The good thing about growing up in a small southern community is that everybody knows everybody. The bad thing about growing up in a small southern community is that everybody knows everybody. When I was growing up in Tishomingo county we had a small weekly newspaper called The Vidette. It came every Thursday in our mail boxes and we always eagerly awaited it. We didn't pay the three dollars a month for the newspaper to find out what happened. We already knew that. We also didn't pay to find out who did it. We knew that too. We just read The Vidette to find out who got caught.
One of the main features of our small weekly paper was the social column. Some one from each of the communities around and about Tishomingo County would report on the goings on each week.
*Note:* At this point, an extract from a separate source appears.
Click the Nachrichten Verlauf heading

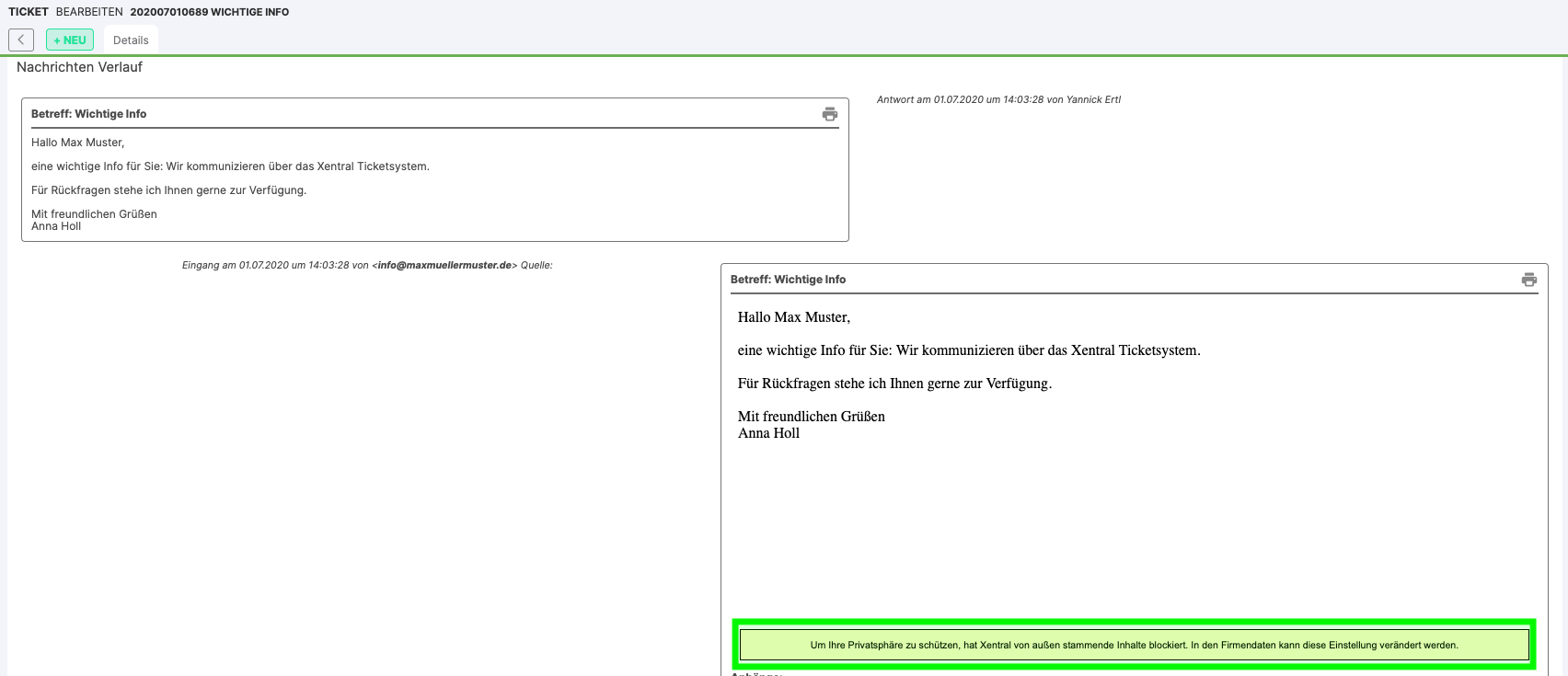click(79, 67)
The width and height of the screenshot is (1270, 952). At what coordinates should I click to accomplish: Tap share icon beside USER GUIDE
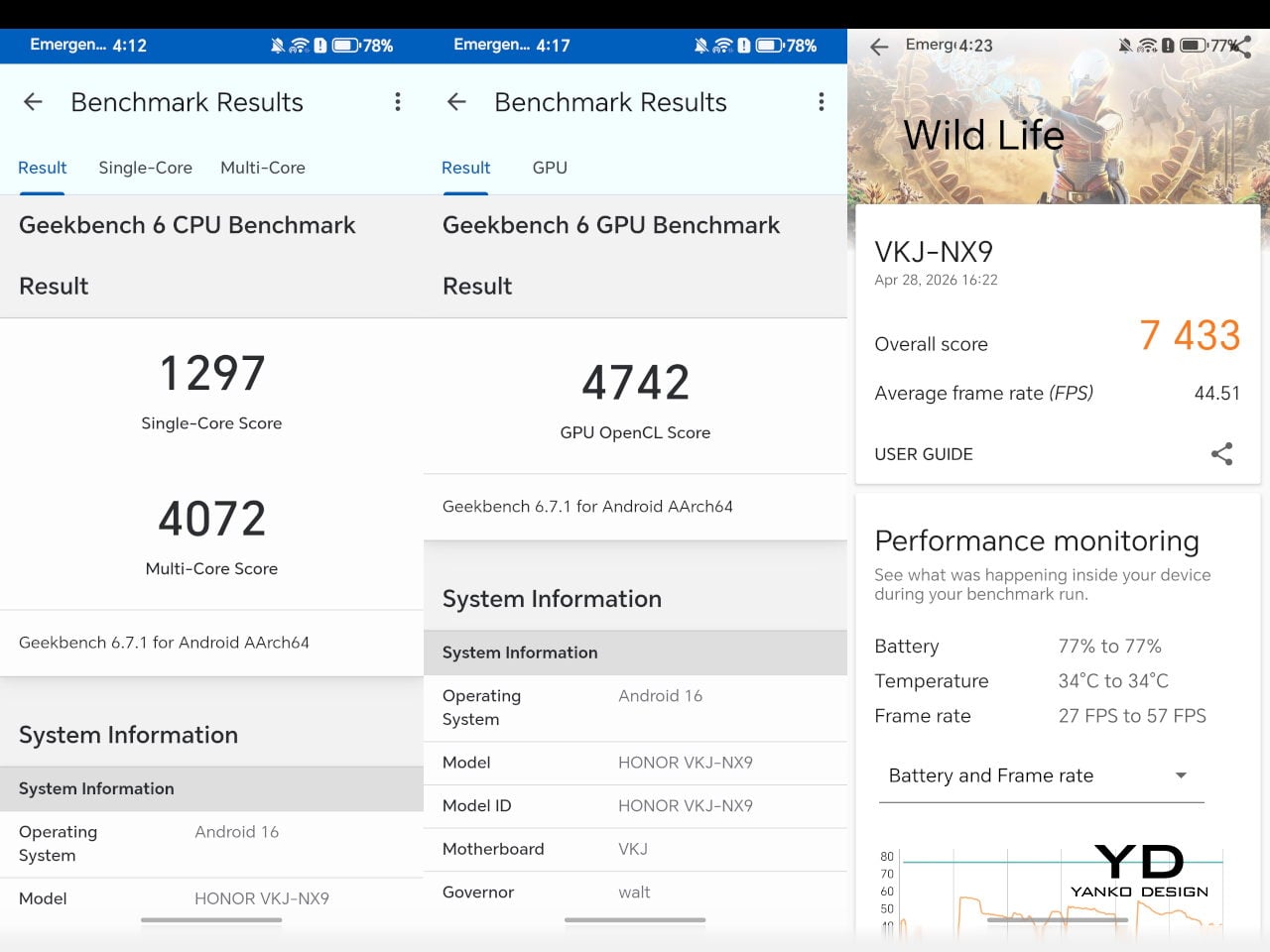(1221, 454)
The report might read as follows: 'Last Sunday after church the Reverend Billy Bob and his lovely wife Sadie had dinner at the home of Miss Fanny Wigalow. They were joined by the Reverend and Miss Sadie's six children who played in the yard while the adults tended to putting the dinner on the table. They all enjoyed fried chicken, mashed potatoes, green beans and Miss Fanny's homemade biscuits. They washed it all down with gallons of sweet tea. It was very good. Afterwards the adults sat on the front porch where it was cool and let the children play outside. It was also a time for the adults to catch up on all the local happenings. It seems that Miss Sadie's sister's husband's cousin's son had to be rushed to the hospital with a ruptured appendix. Many of the relatives came by to visit the young man. Miss Sadie's sister's husband is related to the Winslows. They are Aunt Mattie Henchell's husband's father's brothers's people. We all wish the young man a speedy recovery'.
Such was the news from our small world of Tishomingo County. How nice it would be if newspapers today had nothing more to report than what someone ate for dinner on any given Sunday.